- [Problem description] Reproduce each of the following records verbatim, line for line.

- [Material for this task]
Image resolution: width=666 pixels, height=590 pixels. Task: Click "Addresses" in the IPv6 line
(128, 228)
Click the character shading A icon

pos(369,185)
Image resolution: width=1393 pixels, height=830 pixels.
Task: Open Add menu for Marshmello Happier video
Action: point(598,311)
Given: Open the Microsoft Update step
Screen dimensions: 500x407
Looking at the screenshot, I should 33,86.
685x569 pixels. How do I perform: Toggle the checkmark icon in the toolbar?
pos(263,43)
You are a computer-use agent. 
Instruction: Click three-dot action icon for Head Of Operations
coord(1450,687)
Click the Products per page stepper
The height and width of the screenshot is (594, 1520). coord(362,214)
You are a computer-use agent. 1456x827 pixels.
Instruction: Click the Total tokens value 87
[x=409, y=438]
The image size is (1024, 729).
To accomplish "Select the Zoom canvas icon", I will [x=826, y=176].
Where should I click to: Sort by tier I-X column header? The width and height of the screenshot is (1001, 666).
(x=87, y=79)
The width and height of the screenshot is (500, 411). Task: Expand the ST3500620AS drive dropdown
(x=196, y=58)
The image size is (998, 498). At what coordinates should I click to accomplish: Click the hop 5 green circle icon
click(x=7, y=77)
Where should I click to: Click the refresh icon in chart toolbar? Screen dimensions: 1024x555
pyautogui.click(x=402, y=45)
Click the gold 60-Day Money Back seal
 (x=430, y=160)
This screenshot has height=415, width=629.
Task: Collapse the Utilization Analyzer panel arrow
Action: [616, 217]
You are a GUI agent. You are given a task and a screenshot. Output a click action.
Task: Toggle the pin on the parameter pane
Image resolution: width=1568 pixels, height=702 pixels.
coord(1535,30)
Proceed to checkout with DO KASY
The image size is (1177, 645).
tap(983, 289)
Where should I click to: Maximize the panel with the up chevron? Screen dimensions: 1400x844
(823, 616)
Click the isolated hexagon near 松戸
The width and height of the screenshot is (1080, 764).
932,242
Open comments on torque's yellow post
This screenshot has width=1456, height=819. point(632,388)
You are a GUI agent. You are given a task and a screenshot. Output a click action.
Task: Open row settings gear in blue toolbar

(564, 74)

- [Solution for this task]
Image resolution: width=666 pixels, height=590 pixels. Task: Click "Addresses" in the IPv6 line
(128, 228)
Click the character shading A icon

pos(369,185)
Image resolution: width=1393 pixels, height=830 pixels.
Task: Open Add menu for Marshmello Happier video
Action: point(598,311)
Given: Open the Microsoft Update step
Screen dimensions: 500x407
Looking at the screenshot, I should 33,86.
685x569 pixels. How do I perform: Toggle the checkmark icon in the toolbar?
pos(263,43)
You are a computer-use agent. 
Instruction: Click three-dot action icon for Head Of Operations
coord(1450,687)
Click the Products per page stepper
The height and width of the screenshot is (594, 1520). coord(362,214)
You are a computer-use agent. 1456x827 pixels.
Instruction: Click the Total tokens value 87
[x=409, y=438]
The image size is (1024, 729).
To accomplish "Select the Zoom canvas icon", I will [x=826, y=176].
Where should I click to: Sort by tier I-X column header? The width and height of the screenshot is (1001, 666).
(x=87, y=79)
The width and height of the screenshot is (500, 411). Task: Expand the ST3500620AS drive dropdown
(x=196, y=58)
The image size is (998, 498). At what coordinates should I click to accomplish: Click the hop 5 green circle icon
click(x=7, y=77)
Where should I click to: Click the refresh icon in chart toolbar? Screen dimensions: 1024x555
pyautogui.click(x=402, y=45)
Click the gold 60-Day Money Back seal
 (x=430, y=160)
This screenshot has height=415, width=629.
Task: Collapse the Utilization Analyzer panel arrow
Action: [616, 217]
You are a GUI agent. You are given a task and a screenshot. Output a click action.
Task: Toggle the pin on the parameter pane
Image resolution: width=1568 pixels, height=702 pixels.
coord(1535,30)
Proceed to checkout with DO KASY
The image size is (1177, 645).
tap(983, 289)
Where should I click to: Maximize the panel with the up chevron? Screen dimensions: 1400x844
(823, 616)
Click the isolated hexagon near 松戸
The width and height of the screenshot is (1080, 764).
932,242
Open comments on torque's yellow post
This screenshot has width=1456, height=819. point(632,388)
You are a GUI agent. You are given a task and a screenshot. Output a click action.
Task: Open row settings gear in blue toolbar

(564, 74)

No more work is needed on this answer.